Saturday, October 28, 2023

Magic Mishap Dilemmas

Here’s a mechanic: when a player casts a spell, the GM can give them a choice between the usual cost of spell casting (losing an inventory slot to a "fatigue" condition in Adventure Hour!/Cairn; burning a spell slot, etc.) OR taking on some creative and situationally appropriate spell mishap effect. 

Using an ice cream wand to turn the goblin into a giant popsicle? It worked, but you rolled a mishap; do you want to take on a fatigue or suffer from a brain freeze for 2d6 X 10 minutes? 

Damn brain freeze...


Rolled a mishap on an explosive fire spell? The spell either fatigues you so much you have to drop some of the treasure you're hauling, or your hair starts on fire and burns away - your choice. 

Raising a zombie?

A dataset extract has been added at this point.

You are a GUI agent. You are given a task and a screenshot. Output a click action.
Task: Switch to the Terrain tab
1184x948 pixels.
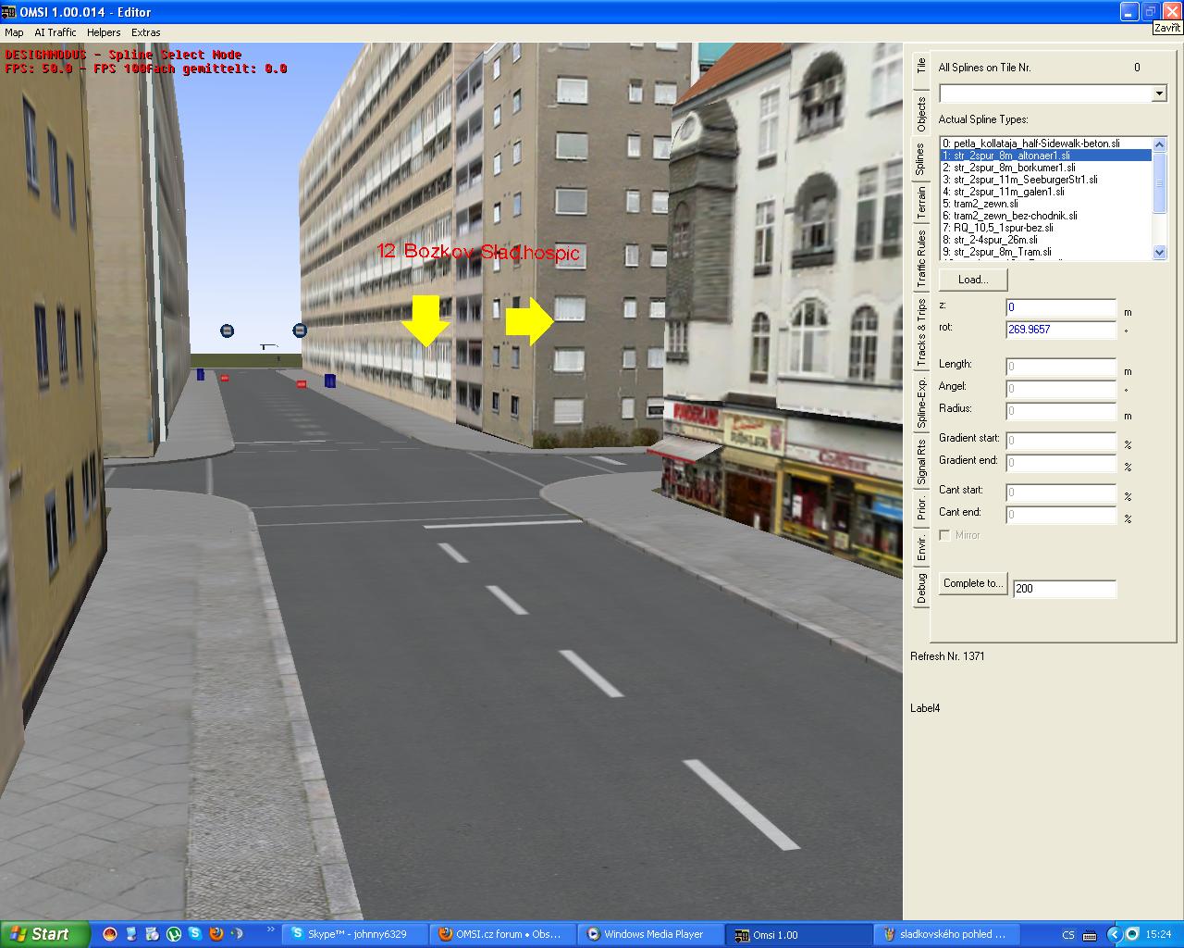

Great! Do you want to loose your spell slot or have your skin grow pale and waxy like the Emperor in Star Wars?

This idea is a spell-casting variation on the diceless, dilemma-based combat/violence mechanics I read about in posts by Dreaming Dragon Slayer, Cosmic Orrey, and Odd Skull. Their combat/violence mechanic goes like this: when you want your character or monster to do some combat maneuver like disarming, tripping, chopping of a digit, poking out an eye, etc. - something other than your system’s default attack - then you offer a choice to the player who controls your target: either take on your creative hinderance, or take harm/injury/damage/“hits” as usual. Then they choose. Simple. As your targets get closer to being taken out of the action, they are increasingly incentivized to take your creative alternative. It reminds me of how a poké ball is more likely to catch a wild pokémon after you beat it up a bit.

I thought of the spellcasting variation on this mechanic while listening to Diogo Nogueira talk about his love of Dungeon Crawl Classics on the Bastionland podcast. They talked at length about DCC’s magic system and the risk of randomly rolled magical mishaps. I’ve read and loved DCC and DCC-inspired magic mishap tables (ICRPG, Shadowdark, Deathbringer), but never used them. Hearing about them again,  I thought of this magic mishap mechanic that I hope to try it at my table. It’s a modular mechanic that could work with any system (I'll use it with Adventure Hour! and 5e soon).

It’s different from the diceless dilemma mechanic because it's spell-casting rather than combat, and it's different than DCC because the GM generates the mishap on the spot rather than rolling on a table. I like rolling on tables, but right now I'm liking the sound of improvising a situationally appropriate creative mishap more. It sounds fun, I'm gonna try it out, and I offer it to whoever reads this to consider and play with!